Signal processing primitives

Overview

Beyond its causal-inference and survey-statistics surfaces, MORIE exposes a small collection of signal-processing primitives. These are useful for forensic-audio work, biomedical signals, and any analysis that needs spectral or time-frequency methods adjacent to the causal pipeline (e.g. inter-incident time series in criminological data).

The R surface is intentionally thin — the heavy lifting lives in the Python morie.signal_processing and morie.homomorphic_deconvolution modules. The R wrappers cover the most commonly needed primitives.
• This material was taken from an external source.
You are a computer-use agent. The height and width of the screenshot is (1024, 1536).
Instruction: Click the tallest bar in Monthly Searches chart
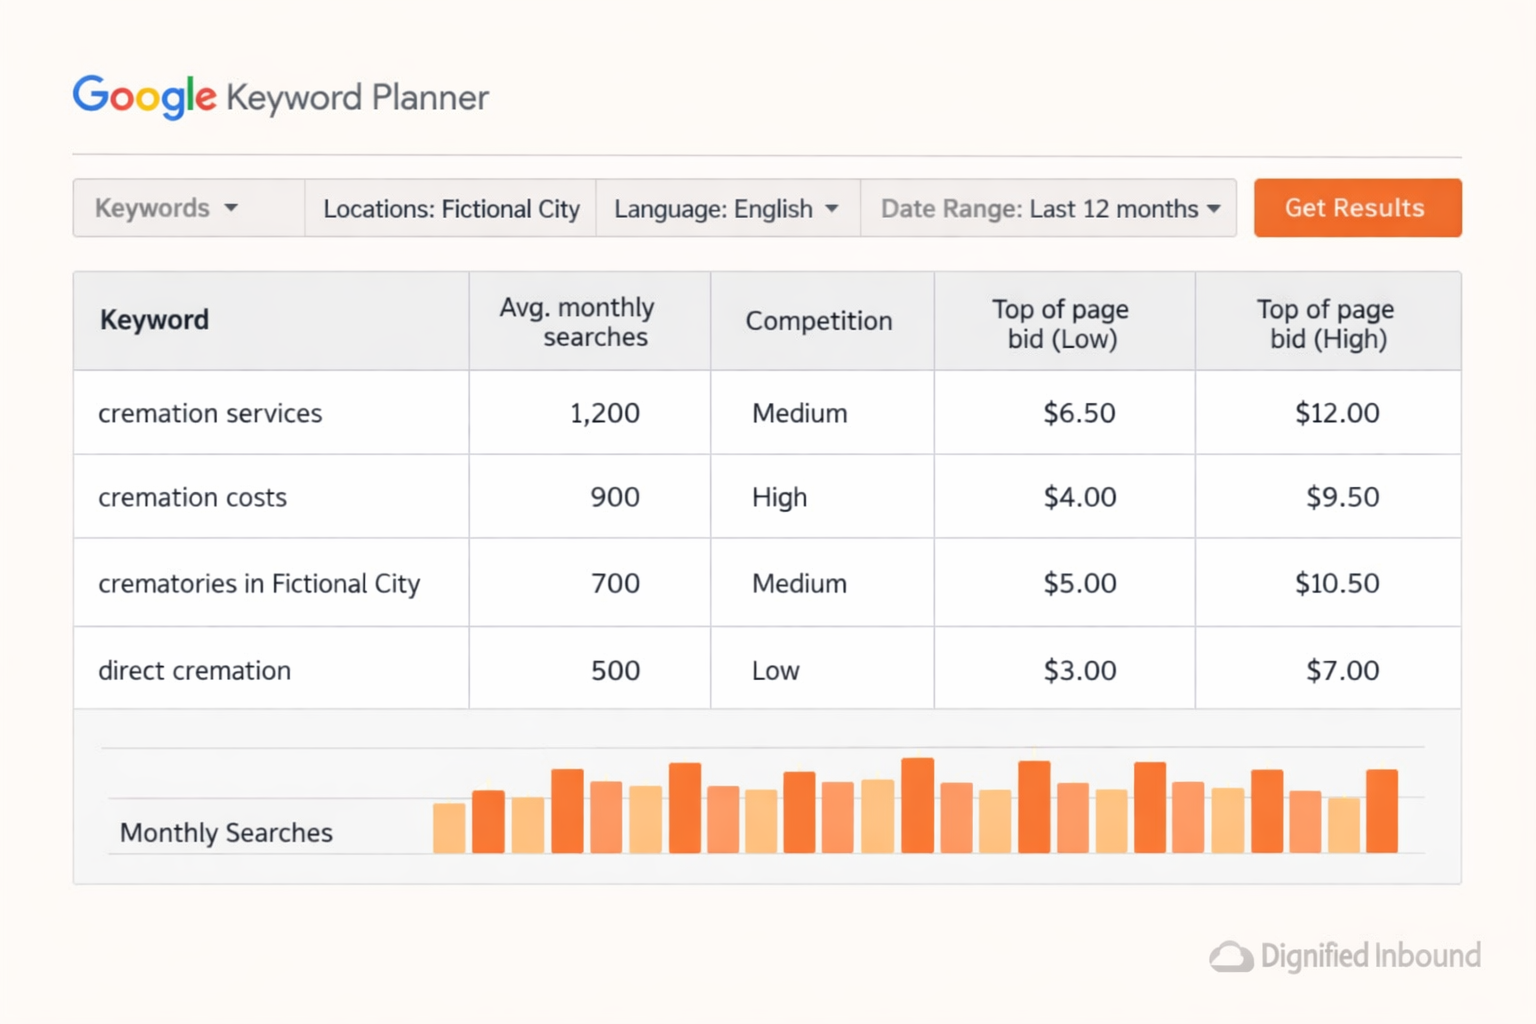coord(917,803)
A synthetic two-tone signal

library(rmorie)

set.seed(42)
fs <- 1000                           # sampling rate (Hz)
t  <- seq(0, 1, by = 1 / fs)
sig <- sin(2 * pi * 50 * t) +
       0.5 * sin(2 * pi * 120 * t) +
       0.3 * rnorm(length(t))

Basic FFT

spec <- stats::fft(sig)
n    <- length(sig)
freq <- (0:(n / 2 - 1)) * fs / n
mag  <- Mod(spec)[1:(n / 2)]
peak_freqs <- freq[order(mag, decreasing = TRUE)[1:5]]
peak_freqs
#> [1]  49.95005 119.88012 120.87912  50.94905  48.95105

The two largest peaks should sit near 50 Hz and 120 Hz, recovering the synthetic signal’s components.

Where to go next

  • Spectral analysis with windowing, multitaper estimation, and short-time Fourier transforms is implemented in the Python morie.signal_processing module — with the same RichResult return convention — and is documented in the package paper.
  • Homomorphic deconvolution and cepstral methods (used in forensic audio and biomedical-signal applications) live in morie.homomorphic_deconvolution.